### Material supplied ###

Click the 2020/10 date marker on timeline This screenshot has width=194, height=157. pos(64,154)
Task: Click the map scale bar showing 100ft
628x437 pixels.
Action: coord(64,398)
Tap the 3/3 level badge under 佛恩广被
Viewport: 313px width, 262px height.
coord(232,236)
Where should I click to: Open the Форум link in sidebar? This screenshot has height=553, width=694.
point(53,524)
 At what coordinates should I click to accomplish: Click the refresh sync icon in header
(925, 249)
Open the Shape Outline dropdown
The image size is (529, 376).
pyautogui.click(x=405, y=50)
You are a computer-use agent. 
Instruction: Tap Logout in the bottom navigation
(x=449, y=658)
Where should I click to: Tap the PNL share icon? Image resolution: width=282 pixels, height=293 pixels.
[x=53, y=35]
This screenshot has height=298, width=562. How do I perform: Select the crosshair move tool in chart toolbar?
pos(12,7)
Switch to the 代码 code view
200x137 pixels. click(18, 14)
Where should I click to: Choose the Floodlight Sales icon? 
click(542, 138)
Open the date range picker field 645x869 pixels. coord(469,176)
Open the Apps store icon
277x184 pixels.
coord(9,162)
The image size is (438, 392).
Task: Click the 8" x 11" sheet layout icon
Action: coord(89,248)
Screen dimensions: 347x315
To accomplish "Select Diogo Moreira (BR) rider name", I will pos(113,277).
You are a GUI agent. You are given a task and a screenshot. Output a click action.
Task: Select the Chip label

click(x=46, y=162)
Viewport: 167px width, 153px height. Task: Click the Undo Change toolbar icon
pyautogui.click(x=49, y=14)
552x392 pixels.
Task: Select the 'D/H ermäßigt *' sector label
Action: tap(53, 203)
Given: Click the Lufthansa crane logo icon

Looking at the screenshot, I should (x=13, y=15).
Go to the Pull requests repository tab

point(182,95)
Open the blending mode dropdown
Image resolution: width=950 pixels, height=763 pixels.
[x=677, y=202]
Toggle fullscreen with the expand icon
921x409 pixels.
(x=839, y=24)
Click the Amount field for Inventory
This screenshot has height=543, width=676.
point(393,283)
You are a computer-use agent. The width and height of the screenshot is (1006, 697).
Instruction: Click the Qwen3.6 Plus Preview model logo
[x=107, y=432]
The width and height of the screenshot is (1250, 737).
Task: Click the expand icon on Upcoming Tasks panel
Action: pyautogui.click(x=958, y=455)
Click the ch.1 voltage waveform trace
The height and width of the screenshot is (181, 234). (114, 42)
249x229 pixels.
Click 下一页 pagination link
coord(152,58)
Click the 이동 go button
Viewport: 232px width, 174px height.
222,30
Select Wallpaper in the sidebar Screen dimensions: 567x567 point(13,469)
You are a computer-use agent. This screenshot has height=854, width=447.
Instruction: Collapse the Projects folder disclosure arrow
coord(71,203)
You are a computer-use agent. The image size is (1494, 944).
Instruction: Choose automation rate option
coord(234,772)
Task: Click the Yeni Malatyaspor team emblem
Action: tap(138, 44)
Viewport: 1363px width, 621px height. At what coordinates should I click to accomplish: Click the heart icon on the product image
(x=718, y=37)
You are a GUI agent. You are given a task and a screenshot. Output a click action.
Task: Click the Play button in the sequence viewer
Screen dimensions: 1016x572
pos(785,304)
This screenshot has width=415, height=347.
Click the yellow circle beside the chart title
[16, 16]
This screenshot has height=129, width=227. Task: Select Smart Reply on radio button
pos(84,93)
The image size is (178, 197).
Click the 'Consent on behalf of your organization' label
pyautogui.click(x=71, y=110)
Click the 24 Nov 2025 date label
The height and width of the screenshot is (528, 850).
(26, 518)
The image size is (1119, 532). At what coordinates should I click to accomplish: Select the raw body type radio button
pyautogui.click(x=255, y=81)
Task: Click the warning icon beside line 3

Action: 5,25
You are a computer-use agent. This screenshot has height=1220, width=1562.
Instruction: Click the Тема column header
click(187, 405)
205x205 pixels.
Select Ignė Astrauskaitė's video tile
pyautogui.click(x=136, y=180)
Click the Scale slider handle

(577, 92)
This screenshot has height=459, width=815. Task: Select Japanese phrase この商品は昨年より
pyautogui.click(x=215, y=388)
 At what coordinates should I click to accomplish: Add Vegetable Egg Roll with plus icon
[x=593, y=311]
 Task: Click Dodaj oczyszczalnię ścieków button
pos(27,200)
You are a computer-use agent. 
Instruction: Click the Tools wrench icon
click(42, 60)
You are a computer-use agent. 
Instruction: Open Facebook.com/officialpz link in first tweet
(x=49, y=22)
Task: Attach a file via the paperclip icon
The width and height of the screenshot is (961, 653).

###

* _Required action_: The records above should be repeated in full, exactly as given.

* _Response to the task_:
Click the 2020/10 date marker on timeline This screenshot has width=194, height=157. pos(64,154)
Task: Click the map scale bar showing 100ft
628x437 pixels.
Action: coord(64,398)
Tap the 3/3 level badge under 佛恩广被
Viewport: 313px width, 262px height.
coord(232,236)
Where should I click to: Open the Форум link in sidebar? This screenshot has height=553, width=694.
point(53,524)
 At what coordinates should I click to accomplish: Click the refresh sync icon in header
(925, 249)
Open the Shape Outline dropdown
The image size is (529, 376).
pyautogui.click(x=405, y=50)
You are a computer-use agent. 
Instruction: Tap Logout in the bottom navigation
(x=449, y=658)
Where should I click to: Tap the PNL share icon? Image resolution: width=282 pixels, height=293 pixels.
[x=53, y=35]
This screenshot has height=298, width=562. How do I perform: Select the crosshair move tool in chart toolbar?
pos(12,7)
Switch to the 代码 code view
200x137 pixels. click(18, 14)
Where should I click to: Choose the Floodlight Sales icon? 
click(542, 138)
Open the date range picker field 645x869 pixels. coord(469,176)
Open the Apps store icon
277x184 pixels.
coord(9,162)
The image size is (438, 392).
Task: Click the 8" x 11" sheet layout icon
Action: coord(89,248)
Screen dimensions: 347x315
To accomplish "Select Diogo Moreira (BR) rider name", I will pos(113,277).
You are a GUI agent. You are given a task and a screenshot. Output a click action.
Task: Select the Chip label

click(x=46, y=162)
Viewport: 167px width, 153px height. Task: Click the Undo Change toolbar icon
pyautogui.click(x=49, y=14)
552x392 pixels.
Task: Select the 'D/H ermäßigt *' sector label
Action: tap(53, 203)
Given: Click the Lufthansa crane logo icon

Looking at the screenshot, I should (x=13, y=15).
Go to the Pull requests repository tab

point(182,95)
Open the blending mode dropdown
Image resolution: width=950 pixels, height=763 pixels.
[x=677, y=202]
Toggle fullscreen with the expand icon
921x409 pixels.
(x=839, y=24)
Click the Amount field for Inventory
This screenshot has height=543, width=676.
point(393,283)
You are a computer-use agent. The width and height of the screenshot is (1006, 697).
Instruction: Click the Qwen3.6 Plus Preview model logo
[x=107, y=432]
The width and height of the screenshot is (1250, 737).
Task: Click the expand icon on Upcoming Tasks panel
Action: pyautogui.click(x=958, y=455)
Click the ch.1 voltage waveform trace
The height and width of the screenshot is (181, 234). (114, 42)
249x229 pixels.
Click 下一页 pagination link
coord(152,58)
Click the 이동 go button
Viewport: 232px width, 174px height.
222,30
Select Wallpaper in the sidebar Screen dimensions: 567x567 point(13,469)
You are a computer-use agent. This screenshot has height=854, width=447.
Instruction: Collapse the Projects folder disclosure arrow
coord(71,203)
You are a computer-use agent. The image size is (1494, 944).
Instruction: Choose automation rate option
coord(234,772)
Task: Click the Yeni Malatyaspor team emblem
Action: tap(138, 44)
Viewport: 1363px width, 621px height. At what coordinates should I click to accomplish: Click the heart icon on the product image
(x=718, y=37)
You are a GUI agent. You are given a task and a screenshot. Output a click action.
Task: Click the Play button in the sequence viewer
Screen dimensions: 1016x572
pos(785,304)
This screenshot has width=415, height=347.
Click the yellow circle beside the chart title
[16, 16]
This screenshot has height=129, width=227. Task: Select Smart Reply on radio button
pos(84,93)
The image size is (178, 197).
Click the 'Consent on behalf of your organization' label
pyautogui.click(x=71, y=110)
Click the 24 Nov 2025 date label
The height and width of the screenshot is (528, 850).
(26, 518)
The image size is (1119, 532). At what coordinates should I click to accomplish: Select the raw body type radio button
pyautogui.click(x=255, y=81)
Task: Click the warning icon beside line 3

Action: 5,25
You are a computer-use agent. This screenshot has height=1220, width=1562.
Instruction: Click the Тема column header
click(187, 405)
205x205 pixels.
Select Ignė Astrauskaitė's video tile
pyautogui.click(x=136, y=180)
Click the Scale slider handle

(577, 92)
This screenshot has height=459, width=815. Task: Select Japanese phrase この商品は昨年より
pyautogui.click(x=215, y=388)
 At what coordinates should I click to accomplish: Add Vegetable Egg Roll with plus icon
[x=593, y=311]
 Task: Click Dodaj oczyszczalnię ścieków button
pos(27,200)
You are a computer-use agent. 
Instruction: Click the Tools wrench icon
click(42, 60)
You are a computer-use agent. 
Instruction: Open Facebook.com/officialpz link in first tweet
(x=49, y=22)
Task: Attach a file via the paperclip icon
The width and height of the screenshot is (961, 653).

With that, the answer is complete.